Your assignment
What you need to produce is the complete listing, repeated exactly.

Segment Start: Information provided

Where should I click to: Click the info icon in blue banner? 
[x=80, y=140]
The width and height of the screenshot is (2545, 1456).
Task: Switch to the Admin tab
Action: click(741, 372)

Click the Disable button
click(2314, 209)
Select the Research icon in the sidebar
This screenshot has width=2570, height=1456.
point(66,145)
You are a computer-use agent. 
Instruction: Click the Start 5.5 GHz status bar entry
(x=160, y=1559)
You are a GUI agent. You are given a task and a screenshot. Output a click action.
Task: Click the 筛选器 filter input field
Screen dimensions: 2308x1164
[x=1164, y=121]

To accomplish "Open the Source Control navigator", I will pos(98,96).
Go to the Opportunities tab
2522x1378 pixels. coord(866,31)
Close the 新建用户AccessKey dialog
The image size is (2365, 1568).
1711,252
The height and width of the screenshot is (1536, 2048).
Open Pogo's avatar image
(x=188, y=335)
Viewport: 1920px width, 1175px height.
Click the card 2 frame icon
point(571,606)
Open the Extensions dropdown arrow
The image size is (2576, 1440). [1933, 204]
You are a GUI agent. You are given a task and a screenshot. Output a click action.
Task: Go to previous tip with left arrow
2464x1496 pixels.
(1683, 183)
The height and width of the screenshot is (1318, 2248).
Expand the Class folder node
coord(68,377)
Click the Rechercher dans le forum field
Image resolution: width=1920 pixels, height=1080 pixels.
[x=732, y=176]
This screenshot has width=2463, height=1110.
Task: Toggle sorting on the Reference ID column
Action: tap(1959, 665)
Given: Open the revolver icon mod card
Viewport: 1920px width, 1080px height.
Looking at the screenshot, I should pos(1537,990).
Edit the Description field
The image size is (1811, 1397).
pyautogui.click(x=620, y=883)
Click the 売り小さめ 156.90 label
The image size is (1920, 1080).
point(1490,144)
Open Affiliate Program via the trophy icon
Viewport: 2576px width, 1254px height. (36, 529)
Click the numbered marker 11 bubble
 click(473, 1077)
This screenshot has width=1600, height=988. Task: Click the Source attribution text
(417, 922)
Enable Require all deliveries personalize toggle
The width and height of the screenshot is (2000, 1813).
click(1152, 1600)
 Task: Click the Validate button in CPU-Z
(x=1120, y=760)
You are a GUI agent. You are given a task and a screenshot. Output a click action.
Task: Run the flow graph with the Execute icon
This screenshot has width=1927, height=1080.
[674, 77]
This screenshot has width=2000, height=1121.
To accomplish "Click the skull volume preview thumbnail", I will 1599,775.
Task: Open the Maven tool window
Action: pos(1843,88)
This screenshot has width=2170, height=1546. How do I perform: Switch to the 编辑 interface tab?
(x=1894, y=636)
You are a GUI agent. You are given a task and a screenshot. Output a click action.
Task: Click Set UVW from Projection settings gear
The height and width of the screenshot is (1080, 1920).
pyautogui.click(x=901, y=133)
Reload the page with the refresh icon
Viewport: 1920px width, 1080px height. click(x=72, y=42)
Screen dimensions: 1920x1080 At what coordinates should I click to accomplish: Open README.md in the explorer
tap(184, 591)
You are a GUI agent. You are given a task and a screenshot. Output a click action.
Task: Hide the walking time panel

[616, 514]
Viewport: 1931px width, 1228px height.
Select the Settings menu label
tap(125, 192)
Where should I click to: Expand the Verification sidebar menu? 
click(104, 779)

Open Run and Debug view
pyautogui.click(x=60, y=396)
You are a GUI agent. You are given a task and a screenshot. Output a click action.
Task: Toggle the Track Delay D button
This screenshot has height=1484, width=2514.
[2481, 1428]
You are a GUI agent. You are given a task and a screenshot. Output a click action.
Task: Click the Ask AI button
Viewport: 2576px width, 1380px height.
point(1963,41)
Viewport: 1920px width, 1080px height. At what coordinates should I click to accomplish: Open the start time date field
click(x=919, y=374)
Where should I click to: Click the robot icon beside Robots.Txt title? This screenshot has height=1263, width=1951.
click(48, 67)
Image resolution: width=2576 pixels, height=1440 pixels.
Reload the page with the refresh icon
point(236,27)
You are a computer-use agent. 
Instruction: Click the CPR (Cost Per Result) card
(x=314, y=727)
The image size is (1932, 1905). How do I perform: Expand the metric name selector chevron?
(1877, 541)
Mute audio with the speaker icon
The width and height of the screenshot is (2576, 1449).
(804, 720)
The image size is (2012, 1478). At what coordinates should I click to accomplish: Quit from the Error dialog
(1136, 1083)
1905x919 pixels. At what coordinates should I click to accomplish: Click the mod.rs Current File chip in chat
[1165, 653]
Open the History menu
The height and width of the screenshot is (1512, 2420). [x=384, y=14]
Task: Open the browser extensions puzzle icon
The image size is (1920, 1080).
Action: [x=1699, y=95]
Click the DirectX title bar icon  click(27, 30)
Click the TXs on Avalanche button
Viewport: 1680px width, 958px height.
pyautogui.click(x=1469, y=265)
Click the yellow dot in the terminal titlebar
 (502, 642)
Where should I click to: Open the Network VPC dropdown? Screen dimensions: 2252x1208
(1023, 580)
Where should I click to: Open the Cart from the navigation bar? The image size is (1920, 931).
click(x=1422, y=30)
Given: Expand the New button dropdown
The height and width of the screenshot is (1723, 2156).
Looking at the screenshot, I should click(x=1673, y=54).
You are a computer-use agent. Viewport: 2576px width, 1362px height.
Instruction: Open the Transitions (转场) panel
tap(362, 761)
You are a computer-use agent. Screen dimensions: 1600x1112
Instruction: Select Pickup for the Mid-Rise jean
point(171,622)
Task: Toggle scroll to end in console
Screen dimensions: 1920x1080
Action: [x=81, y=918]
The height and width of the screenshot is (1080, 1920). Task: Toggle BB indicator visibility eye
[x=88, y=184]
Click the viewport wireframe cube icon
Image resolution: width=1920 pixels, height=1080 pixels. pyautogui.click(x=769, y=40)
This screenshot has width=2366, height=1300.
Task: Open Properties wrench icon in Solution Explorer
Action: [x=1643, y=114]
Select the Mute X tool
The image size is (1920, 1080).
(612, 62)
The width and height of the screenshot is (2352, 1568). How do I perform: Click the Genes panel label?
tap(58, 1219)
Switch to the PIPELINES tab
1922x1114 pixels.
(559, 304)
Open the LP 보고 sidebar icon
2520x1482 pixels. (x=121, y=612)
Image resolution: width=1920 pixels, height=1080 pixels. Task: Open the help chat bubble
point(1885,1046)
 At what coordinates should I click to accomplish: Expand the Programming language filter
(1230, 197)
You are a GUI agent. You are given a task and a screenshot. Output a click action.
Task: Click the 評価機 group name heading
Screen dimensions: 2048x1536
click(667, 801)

Segment End: Information provided

Worked solution
Where should I click to: Click the info icon in blue banner? 
[x=80, y=140]
The width and height of the screenshot is (2545, 1456).
Task: Switch to the Admin tab
Action: click(741, 372)

Click the Disable button
click(2314, 209)
Select the Research icon in the sidebar
This screenshot has width=2570, height=1456.
point(66,145)
You are a computer-use agent. 
Instruction: Click the Start 5.5 GHz status bar entry
(x=160, y=1559)
You are a GUI agent. You are given a task and a screenshot. Output a click action.
Task: Click the 筛选器 filter input field
Screen dimensions: 2308x1164
[x=1164, y=121]

To accomplish "Open the Source Control navigator", I will pos(98,96).
Go to the Opportunities tab
2522x1378 pixels. coord(866,31)
Close the 新建用户AccessKey dialog
The image size is (2365, 1568).
1711,252
The height and width of the screenshot is (1536, 2048).
Open Pogo's avatar image
(x=188, y=335)
Viewport: 1920px width, 1175px height.
Click the card 2 frame icon
point(571,606)
Open the Extensions dropdown arrow
The image size is (2576, 1440). [1933, 204]
You are a GUI agent. You are given a task and a screenshot. Output a click action.
Task: Go to previous tip with left arrow
2464x1496 pixels.
(1683, 183)
The height and width of the screenshot is (1318, 2248).
Expand the Class folder node
coord(68,377)
Click the Rechercher dans le forum field
Image resolution: width=1920 pixels, height=1080 pixels.
[x=732, y=176]
This screenshot has width=2463, height=1110.
Task: Toggle sorting on the Reference ID column
Action: tap(1959, 665)
Given: Open the revolver icon mod card
Viewport: 1920px width, 1080px height.
Looking at the screenshot, I should pos(1537,990).
Edit the Description field
The image size is (1811, 1397).
pyautogui.click(x=620, y=883)
Click the 売り小さめ 156.90 label
The image size is (1920, 1080).
point(1490,144)
Open Affiliate Program via the trophy icon
Viewport: 2576px width, 1254px height. (36, 529)
Click the numbered marker 11 bubble
 click(473, 1077)
This screenshot has width=1600, height=988. Task: Click the Source attribution text
(417, 922)
Enable Require all deliveries personalize toggle
The width and height of the screenshot is (2000, 1813).
click(1152, 1600)
 Task: Click the Validate button in CPU-Z
(x=1120, y=760)
You are a GUI agent. You are given a task and a screenshot. Output a click action.
Task: Run the flow graph with the Execute icon
This screenshot has width=1927, height=1080.
[674, 77]
This screenshot has width=2000, height=1121.
To accomplish "Click the skull volume preview thumbnail", I will 1599,775.
Task: Open the Maven tool window
Action: pos(1843,88)
This screenshot has width=2170, height=1546. How do I perform: Switch to the 编辑 interface tab?
(x=1894, y=636)
You are a GUI agent. You are given a task and a screenshot. Output a click action.
Task: Click Set UVW from Projection settings gear
The height and width of the screenshot is (1080, 1920).
pyautogui.click(x=901, y=133)
Reload the page with the refresh icon
Viewport: 1920px width, 1080px height. click(x=72, y=42)
Screen dimensions: 1920x1080 At what coordinates should I click to accomplish: Open README.md in the explorer
tap(184, 591)
You are a GUI agent. You are given a task and a screenshot. Output a click action.
Task: Hide the walking time panel

[616, 514]
Viewport: 1931px width, 1228px height.
Select the Settings menu label
tap(125, 192)
Where should I click to: Expand the Verification sidebar menu? 
click(104, 779)

Open Run and Debug view
pyautogui.click(x=60, y=396)
You are a GUI agent. You are given a task and a screenshot. Output a click action.
Task: Toggle the Track Delay D button
This screenshot has height=1484, width=2514.
[2481, 1428]
You are a GUI agent. You are given a task and a screenshot. Output a click action.
Task: Click the Ask AI button
Viewport: 2576px width, 1380px height.
point(1963,41)
Viewport: 1920px width, 1080px height. At what coordinates should I click to accomplish: Open the start time date field
click(x=919, y=374)
Where should I click to: Click the robot icon beside Robots.Txt title? This screenshot has height=1263, width=1951.
click(48, 67)
Image resolution: width=2576 pixels, height=1440 pixels.
Reload the page with the refresh icon
point(236,27)
You are a computer-use agent. 
Instruction: Click the CPR (Cost Per Result) card
(x=314, y=727)
The image size is (1932, 1905). How do I perform: Expand the metric name selector chevron?
(1877, 541)
Mute audio with the speaker icon
The width and height of the screenshot is (2576, 1449).
(804, 720)
The image size is (2012, 1478). At what coordinates should I click to accomplish: Quit from the Error dialog
(1136, 1083)
1905x919 pixels. At what coordinates should I click to accomplish: Click the mod.rs Current File chip in chat
[1165, 653]
Open the History menu
The height and width of the screenshot is (1512, 2420). [x=384, y=14]
Task: Open the browser extensions puzzle icon
The image size is (1920, 1080).
Action: [x=1699, y=95]
Click the DirectX title bar icon  click(27, 30)
Click the TXs on Avalanche button
Viewport: 1680px width, 958px height.
pyautogui.click(x=1469, y=265)
Click the yellow dot in the terminal titlebar
 (502, 642)
Where should I click to: Open the Network VPC dropdown? Screen dimensions: 2252x1208
(1023, 580)
Where should I click to: Open the Cart from the navigation bar? The image size is (1920, 931).
click(x=1422, y=30)
Given: Expand the New button dropdown
The height and width of the screenshot is (1723, 2156).
Looking at the screenshot, I should click(x=1673, y=54).
You are a computer-use agent. Viewport: 2576px width, 1362px height.
Instruction: Open the Transitions (转场) panel
tap(362, 761)
You are a computer-use agent. Screen dimensions: 1600x1112
Instruction: Select Pickup for the Mid-Rise jean
point(171,622)
Task: Toggle scroll to end in console
Screen dimensions: 1920x1080
Action: [x=81, y=918]
The height and width of the screenshot is (1080, 1920). Task: Toggle BB indicator visibility eye
[x=88, y=184]
Click the viewport wireframe cube icon
Image resolution: width=1920 pixels, height=1080 pixels. pyautogui.click(x=769, y=40)
This screenshot has width=2366, height=1300.
Task: Open Properties wrench icon in Solution Explorer
Action: [x=1643, y=114]
Select the Mute X tool
The image size is (1920, 1080).
(612, 62)
The width and height of the screenshot is (2352, 1568). How do I perform: Click the Genes panel label?
tap(58, 1219)
Switch to the PIPELINES tab
1922x1114 pixels.
(559, 304)
Open the LP 보고 sidebar icon
2520x1482 pixels. (x=121, y=612)
Image resolution: width=1920 pixels, height=1080 pixels. Task: Open the help chat bubble
point(1885,1046)
 At what coordinates should I click to accomplish: Expand the Programming language filter
(1230, 197)
You are a GUI agent. You are given a task and a screenshot. Output a click action.
Task: Click the 評価機 group name heading
Screen dimensions: 2048x1536
click(667, 801)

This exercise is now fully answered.